Назавтра было объявлено представление трагедии «Кромвель, или Смерть Карла Первого», [113] {123} и все присутствовавшие выразили чрезвычайную радость по поводу этого объявления. Мне сказали, что пиеса эта — настоящий шедевр, что никогда еще судьбы королей и народов не были представлены с такой силой, столь правдиво и красноречиво. Кромвель был мстителем, героем, достойным носить скипетр, который он вырвал из вероломной и преступной по отношению к государству руки; ни один король, склонный к несправедливости, не мог читать эту драму без того, чтобы бледность не покрыла высокомерное его чело.
113
О чем вы думаете, трагические поэты? Перед вами такой сюжет, а вы мне болтаете о персах и греках. Вы предлагаете мне зарифмованные побасенки. Изобразите-ка мне лучше Кромвеля!

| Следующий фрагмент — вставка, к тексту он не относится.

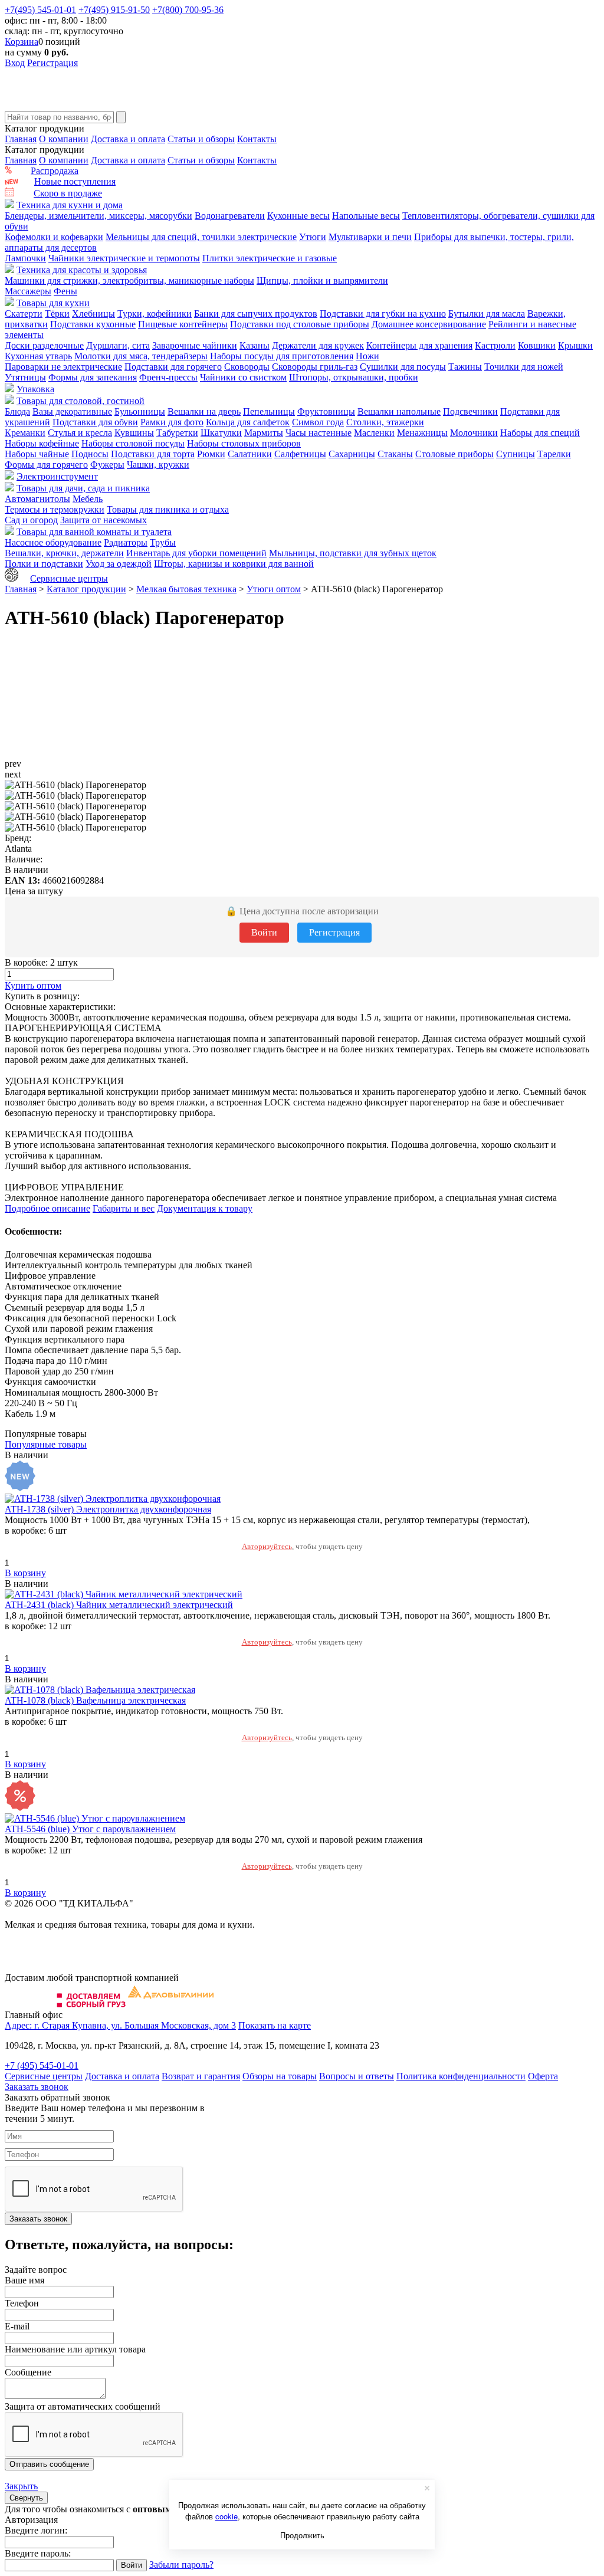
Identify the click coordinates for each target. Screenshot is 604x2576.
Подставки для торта (153, 454)
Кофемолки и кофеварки (54, 237)
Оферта (543, 2076)
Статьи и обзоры (201, 139)
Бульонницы (139, 411)
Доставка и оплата (128, 139)
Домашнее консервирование (429, 324)
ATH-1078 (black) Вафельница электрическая (95, 1700)
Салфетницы (300, 454)
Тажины (465, 367)
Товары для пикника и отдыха (168, 509)
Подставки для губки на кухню (383, 314)
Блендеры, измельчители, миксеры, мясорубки (98, 216)
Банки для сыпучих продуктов (255, 314)
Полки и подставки (44, 564)
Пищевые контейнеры (183, 324)
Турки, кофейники (154, 314)
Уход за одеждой (119, 564)
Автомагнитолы (37, 499)
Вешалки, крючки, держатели (64, 553)
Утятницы (25, 377)
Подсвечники (470, 411)
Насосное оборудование (53, 542)
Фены (65, 291)
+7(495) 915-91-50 (114, 10)
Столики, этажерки (385, 422)
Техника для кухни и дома (70, 205)
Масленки (374, 433)
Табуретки (177, 433)
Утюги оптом (274, 589)
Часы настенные (318, 433)
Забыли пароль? (181, 2564)
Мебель (88, 499)
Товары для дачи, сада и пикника (83, 488)
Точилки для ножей (523, 367)
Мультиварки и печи (370, 237)
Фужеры (107, 465)
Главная (21, 139)
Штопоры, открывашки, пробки (353, 377)
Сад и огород (31, 520)
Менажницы (422, 433)
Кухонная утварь (38, 356)
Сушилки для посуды (403, 367)
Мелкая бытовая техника (186, 589)
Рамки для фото (171, 422)
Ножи (367, 356)
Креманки (25, 433)
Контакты (257, 139)
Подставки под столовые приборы (299, 324)
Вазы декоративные (72, 411)
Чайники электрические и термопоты (124, 258)
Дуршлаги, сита (118, 345)
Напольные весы (366, 216)
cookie (226, 2516)
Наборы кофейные (42, 443)
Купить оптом (33, 985)
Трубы (163, 542)
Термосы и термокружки (54, 509)
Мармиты (263, 433)
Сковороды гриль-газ (314, 367)
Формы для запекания (92, 377)
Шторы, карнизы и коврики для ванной (234, 564)
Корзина (21, 42)
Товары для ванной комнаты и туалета (94, 532)
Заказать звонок (36, 2087)
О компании (63, 139)
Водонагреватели (230, 216)
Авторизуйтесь (267, 1546)
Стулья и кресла (80, 433)
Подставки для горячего (173, 367)
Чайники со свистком (243, 377)
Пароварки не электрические (63, 367)
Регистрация (52, 63)
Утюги (312, 237)
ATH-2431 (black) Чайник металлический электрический (119, 1605)
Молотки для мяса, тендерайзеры (141, 356)
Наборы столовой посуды (133, 443)
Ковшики (537, 345)
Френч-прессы (168, 377)
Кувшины (134, 433)
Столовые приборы (454, 454)
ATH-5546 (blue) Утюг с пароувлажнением (90, 1829)
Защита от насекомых (103, 520)
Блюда (17, 411)
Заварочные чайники (194, 345)
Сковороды (247, 367)
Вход (15, 63)
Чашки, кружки (158, 465)
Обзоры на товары (279, 2076)
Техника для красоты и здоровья (82, 270)
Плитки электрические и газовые (269, 258)
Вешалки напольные (399, 411)
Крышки (575, 345)
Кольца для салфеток (248, 422)
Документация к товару (204, 1208)
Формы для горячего (46, 465)
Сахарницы (352, 454)
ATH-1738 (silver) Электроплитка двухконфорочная (108, 1509)
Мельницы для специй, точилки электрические (201, 237)
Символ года (318, 422)
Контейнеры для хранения (419, 345)
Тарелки (554, 454)
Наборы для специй (540, 433)
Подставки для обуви (95, 422)
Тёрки (57, 314)
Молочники (474, 433)
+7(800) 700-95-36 (188, 10)
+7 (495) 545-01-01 (41, 2065)
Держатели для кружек (318, 345)
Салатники (250, 454)
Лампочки (25, 258)
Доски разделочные (44, 345)
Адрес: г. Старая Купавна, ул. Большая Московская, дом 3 (120, 2025)
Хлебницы (93, 314)
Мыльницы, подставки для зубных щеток (352, 553)
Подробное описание (47, 1208)
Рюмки (211, 454)
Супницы (515, 454)
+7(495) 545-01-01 (40, 10)
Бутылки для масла (486, 314)
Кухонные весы (298, 216)
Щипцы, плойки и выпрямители (322, 280)
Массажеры (28, 291)
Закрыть (21, 2486)
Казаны (254, 345)
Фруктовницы (326, 411)
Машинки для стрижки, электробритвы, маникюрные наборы (129, 280)
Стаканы (395, 454)
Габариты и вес (124, 1208)
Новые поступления (75, 181)
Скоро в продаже (68, 193)
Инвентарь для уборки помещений (196, 553)
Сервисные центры (69, 578)
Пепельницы (269, 411)
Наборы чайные (37, 454)
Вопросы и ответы (356, 2076)
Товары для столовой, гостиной (81, 401)
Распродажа (54, 171)
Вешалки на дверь (204, 411)
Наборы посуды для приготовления (281, 356)
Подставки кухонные (93, 324)
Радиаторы (125, 542)
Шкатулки (221, 433)
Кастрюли (495, 345)
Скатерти (23, 314)
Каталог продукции (86, 589)
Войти (264, 932)
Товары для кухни (53, 303)
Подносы (90, 454)
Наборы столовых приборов (244, 443)
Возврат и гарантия (201, 2076)
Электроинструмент (57, 476)
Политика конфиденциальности (461, 2076)
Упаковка (35, 389)
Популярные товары (46, 1444)
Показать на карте (274, 2025)
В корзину (25, 1573)
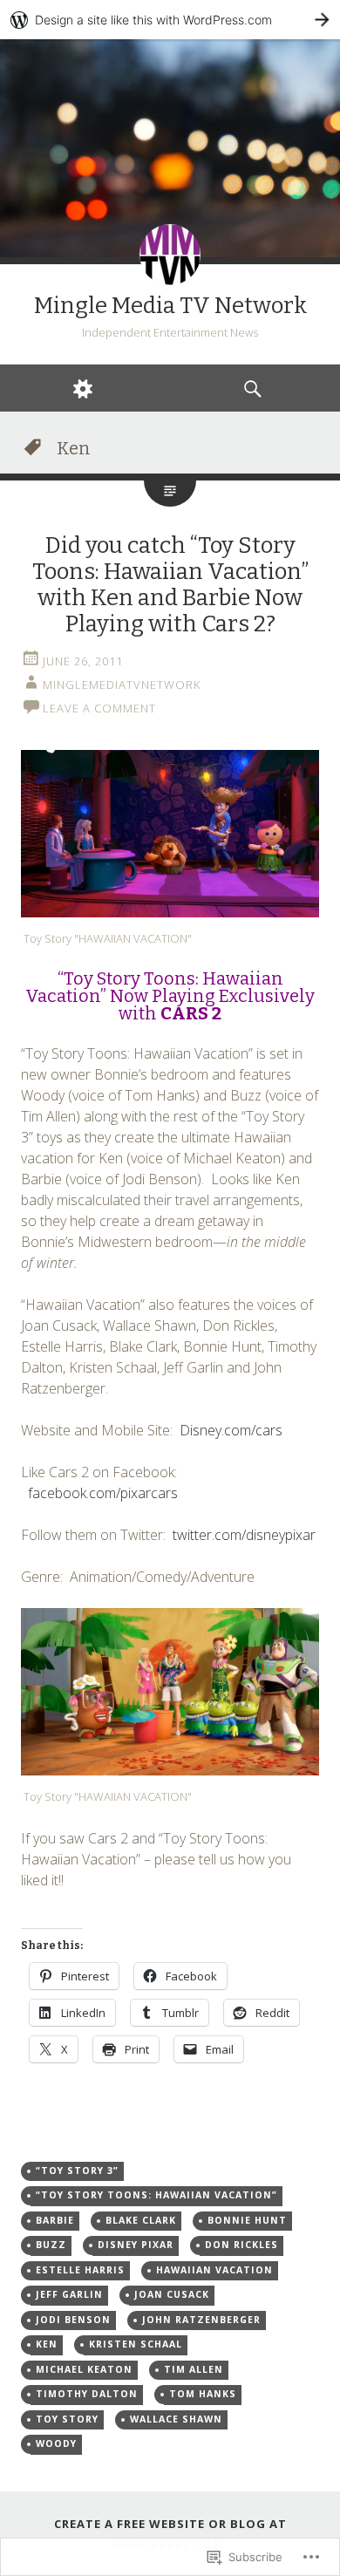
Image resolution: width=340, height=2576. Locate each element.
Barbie (55, 2220)
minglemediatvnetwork (122, 684)
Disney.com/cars (231, 1430)
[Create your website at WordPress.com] (170, 19)
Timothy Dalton (87, 2394)
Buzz (51, 2245)
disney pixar (135, 2245)
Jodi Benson (73, 2320)
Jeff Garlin (69, 2294)
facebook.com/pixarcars (103, 1493)
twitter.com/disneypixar (244, 1534)
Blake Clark (140, 2220)
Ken (47, 2344)
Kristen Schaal (135, 2344)
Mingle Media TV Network (170, 305)
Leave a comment (99, 708)
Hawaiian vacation (214, 2270)
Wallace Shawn (176, 2419)
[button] (170, 833)
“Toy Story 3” (77, 2170)
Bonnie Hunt (247, 2220)
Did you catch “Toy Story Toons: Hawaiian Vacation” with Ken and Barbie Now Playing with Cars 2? (170, 584)
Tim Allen (193, 2369)
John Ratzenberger (201, 2320)
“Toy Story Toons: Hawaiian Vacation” (156, 2195)
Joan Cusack (171, 2294)
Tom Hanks (202, 2394)
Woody (56, 2443)
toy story (67, 2419)
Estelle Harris (80, 2270)
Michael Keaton (84, 2369)
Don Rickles (241, 2245)
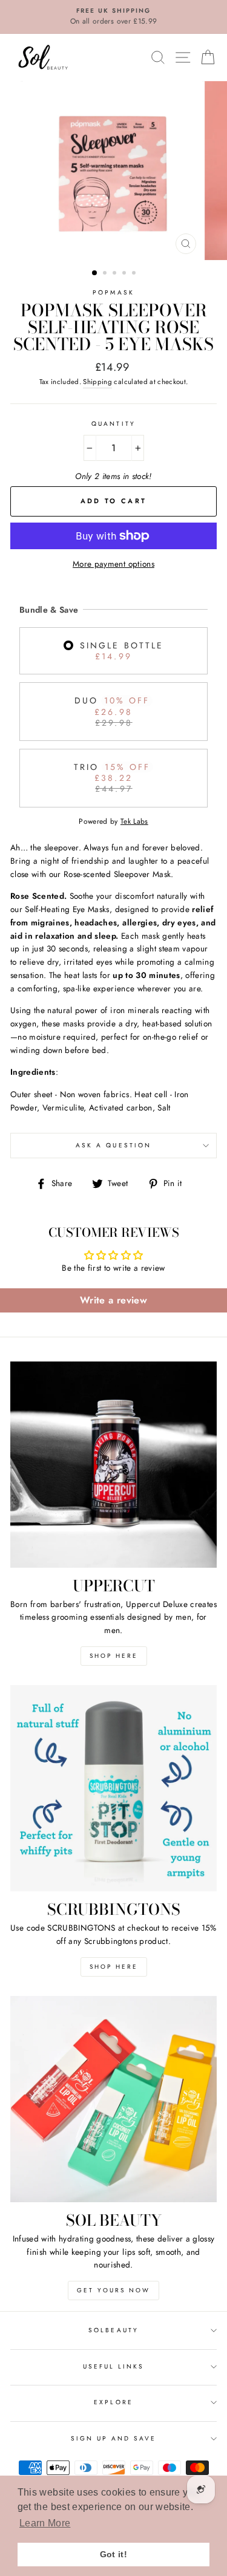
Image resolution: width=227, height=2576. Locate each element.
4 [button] (125, 274)
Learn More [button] (44, 2523)
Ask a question (113, 1145)
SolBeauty (113, 2330)
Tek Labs (134, 821)
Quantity (113, 423)
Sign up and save (114, 2438)
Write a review (113, 1300)
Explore (113, 2402)
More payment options (113, 564)
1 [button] (95, 273)
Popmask (113, 292)
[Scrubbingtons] (113, 1788)
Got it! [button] (113, 2554)
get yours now (113, 2290)
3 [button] (116, 274)
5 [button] (135, 274)
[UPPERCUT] (113, 1464)
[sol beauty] (113, 2099)
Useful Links (114, 2366)
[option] (113, 17)
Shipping (97, 381)
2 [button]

Второй пиесой давали «Охоту Генриха IV».{124} Имя этого монарха всегда было обожаемо народом, лучшие короли не смогли затмить память о нем. Следя за представлением сей пиесы, я отнюдь не находил, чтобы автор ее умалил в Генрихе IV героя, выставив напоказ человеческие его черты; никогда победитель Лиги{125} не представал мне столь великим, как в те минуты, когда, желая избавить своих хозяев от хлопот, он победоносной своей рукой нес груду тарелок. Народ горячо бил в ладоши, ибо, рукоплеща доброму сердцу и великодушию сего монарха, он как бы награждал рукоплесканиями и нынешнего своего короля.